_Dataset records:_

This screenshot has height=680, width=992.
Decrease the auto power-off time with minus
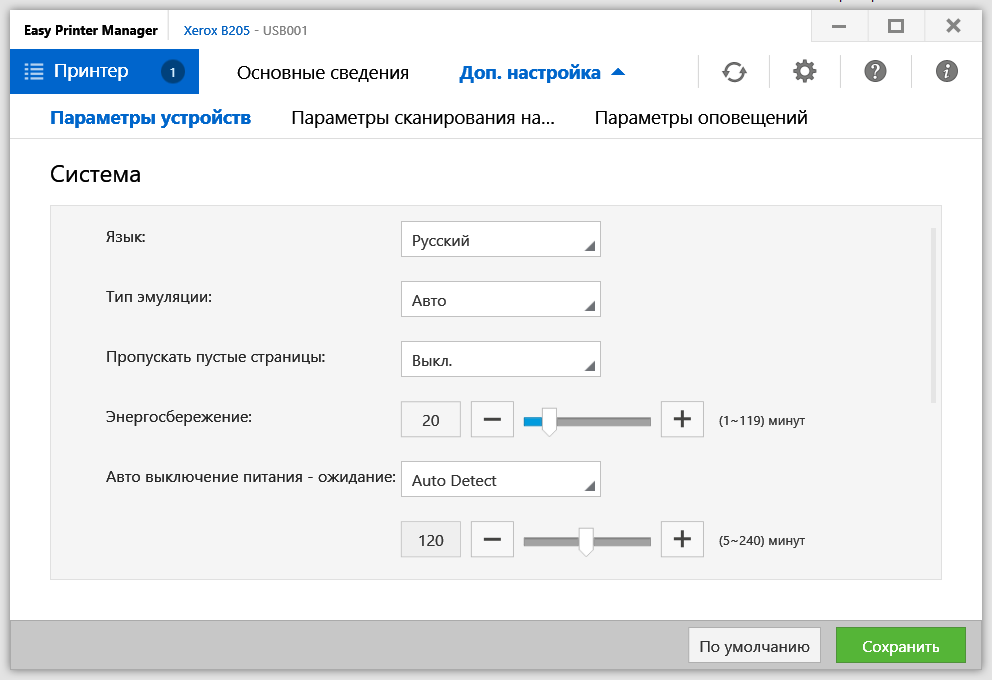click(x=492, y=540)
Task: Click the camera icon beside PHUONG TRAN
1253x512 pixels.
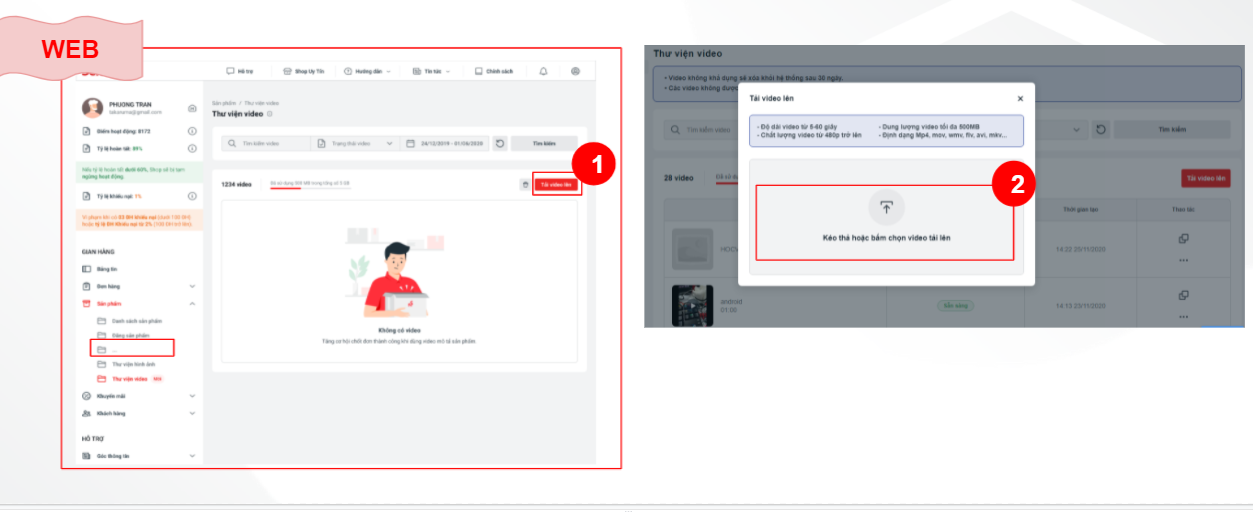Action: tap(192, 108)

_Task objective:_ An exact copy of the records above is required, leaving out the pictures.

_Exercise solution:_
This screenshot has height=680, width=992.
Decrease the auto power-off time with minus
click(x=492, y=540)
Task: Click the camera icon beside PHUONG TRAN
1253x512 pixels.
Action: tap(192, 108)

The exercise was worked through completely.